Like many of Sofia’s most significant structures, the cathedral, completed in 1912, is young by European standards. Despite its centuries-old roots, Sofia didn’t become a capital until 1879, a year after the Russians liberated the country from 500 years of Ottoman rule. The oldest buildings, a mix of stately Viennese, neo-Renaissance and other grand styles, date to the late 1800s. Unattractive prefabricated apartment blocks from the post World War II Soviet era rise from the city’s farther reaches.
The city supports a lively arts scene. Rakovski Street, Sofia’s Broadway, is lined with theaters. Jazz is huge. So are dance clubs, where a mix of Serbian and Turkish pop/rap called chalga – and widely disdained by the intelligentsia – attracts young nouveau riche.
On a Saturday night, the scene is just revving up when Boyanin and I pop into Sin City, one of Sofia’s cavernous nightclubs featuring late-night chalga performances. Dancers showing lots of skin gyrate on backlit platforms. The clientele lounges at tables with bottle service. The scene is in sharp contrast to a prior stop at an unassuming bar, where youthful patrons were polishing their Bulgarian folkdance moves.
Earlier, we’d dined at Pod Lipite, a popular eatery that serves specialties like wild boar with plums. and nettles with cheese. Bulgarian meals invariably start with shopska salad – tomatoes and cucumbers topped with grated feta cheese. The pace is leisurely. It can be hours before people get around to ordering a main course, Boyanin notes.
„When the first McDonald’s opened in 1994, people would stay for hours,“ she says. „Finally, they put up a sign, ‘Buy. Eat. Go.’ and imposed a one-hour time limit.“
Pedestrian-only Vitosha Boulevard is lined with outdoor cafes and international brands., though residents seem to favor the growing number of enclosed shopping malls. But several streets, such as Angel Kanchev, harbor small shops owned by young designers crafting one-of-a-kind clothing, jewelry and more.
It’s a far cry from what expat Paromita Sanatani found when she arrived here in 1992.

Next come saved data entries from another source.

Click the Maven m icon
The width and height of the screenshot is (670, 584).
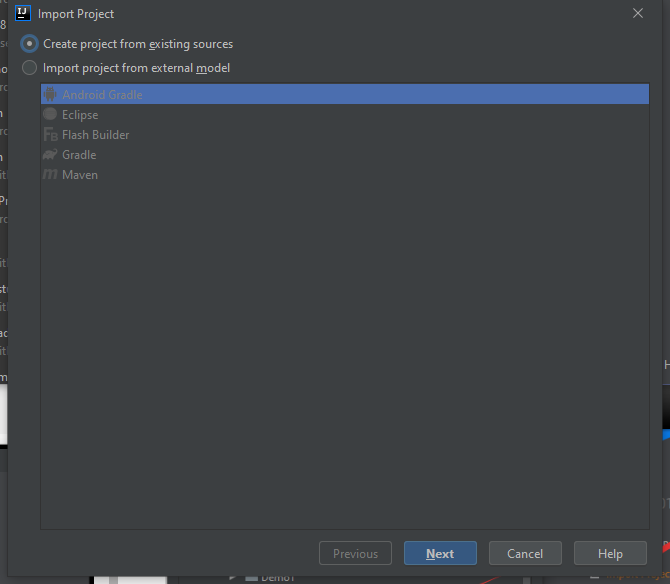[50, 174]
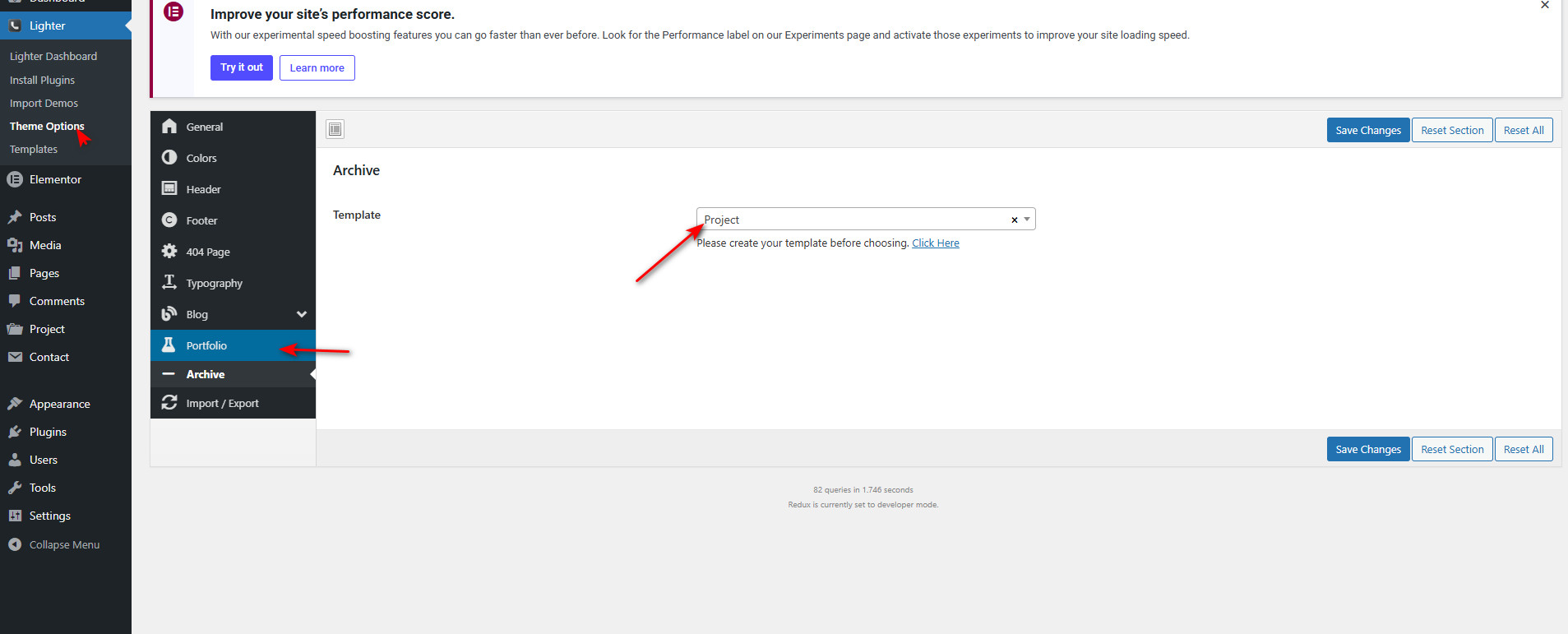
Task: Open Elementor in the admin sidebar
Action: pyautogui.click(x=55, y=179)
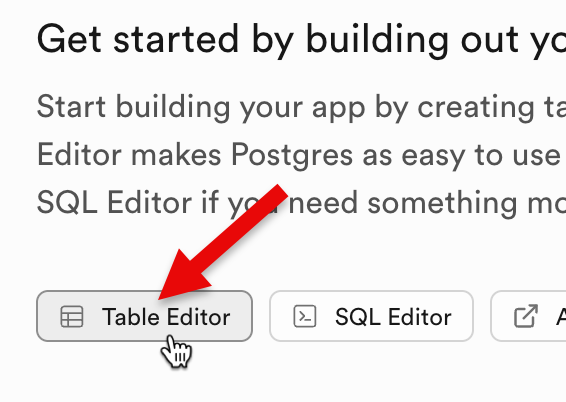
Task: Select the word 'Postgres' in the description
Action: coord(292,156)
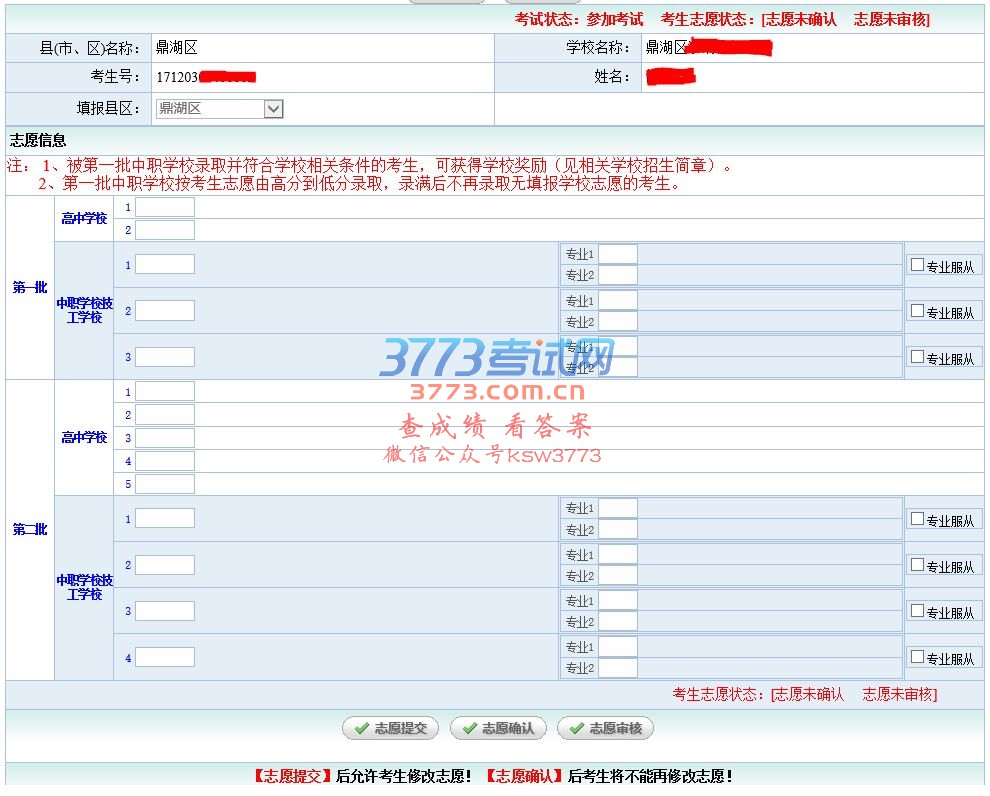Image resolution: width=990 pixels, height=796 pixels.
Task: Tick 专业服从 for first batch vocational choice 3
Action: pos(917,357)
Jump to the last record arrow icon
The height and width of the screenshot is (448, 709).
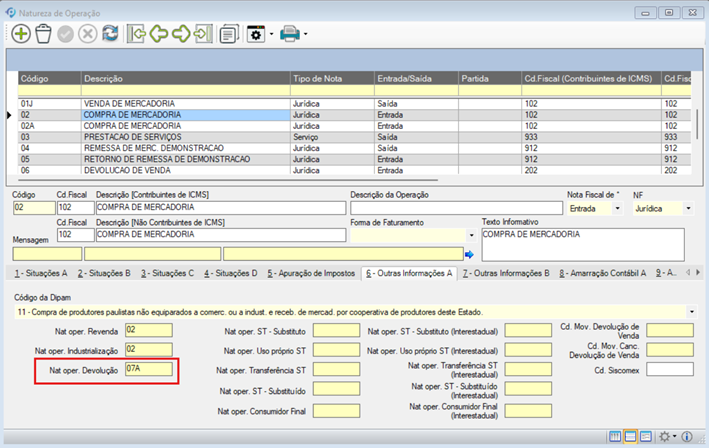(203, 34)
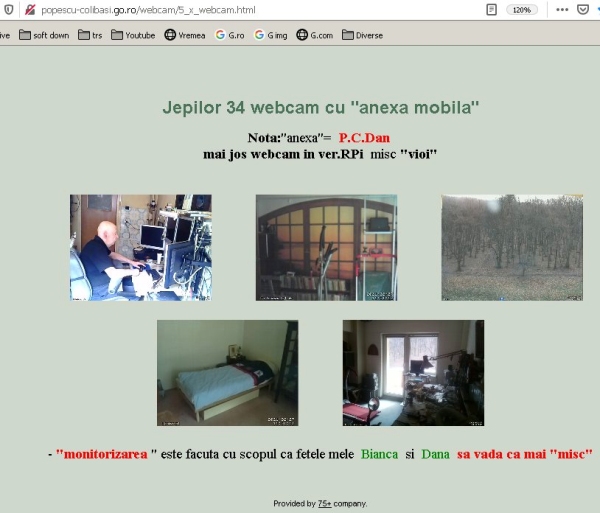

„It was sad, gray and run down,“ recalls Sanatani, who married a Bulgarian and publishes the visitors guide, Sofia in Your Pocket.
In those early post-Soviet days, shops carried a mashup of random items. „There was no such thing as a specialized shop. People just sold what they had,“ she says.
The Soviets developed Black Sea and ski tourism in Bulgaria in the 1970s as a means of attracting foreign currency. But beyond the bargain-basement sun-and-sea packages marketed to Europeans, tourism in Bulgaria as a whole, and Sofia in particular, is in its infancy.
That’s changed, though. Sofia is vying to be the 2019 European Capital of Culture. And direct air service may begin next year from Chicago.
„Sofia is safe. It’s manageable. It has tranquility to it,“ says Higgins. „And, it’s affordable.“
Bang for the buck
Four-star hotel for two: $96.29
Two cocktails: $16.91
Two-course dinner for two with wine: $40.44
4-mile cab ride: $4.78
If you go …
• Where to stay: Sofia lodging rates are generally lower in summer due to a drop in business travel. You can also get lower rates at some hotels by pre-paying online directly with the hotel.
• Grand Hotel Sofia, a full-service business hotel, has spacious rooms starting at about $145, double. Rates at the chic new 71-room Sense Hotel start at about $150. The 25-room Hotel Arte has rooms from $66 in summer; $80 high season. Arena di Serdica, whose lobby and spa incorporate parts of a 3rd-century coliseum, has rooms starting at about $125, double.
• Seeing the sights: A number of free, regularly updated guides are available. A good one: Sofia in Your Pocket, is available at hotels and other tourist venues.
• The Free Sofia Tour is a twice-daily free walking tour of the heart of downtown led by volunteer English-speaking guides.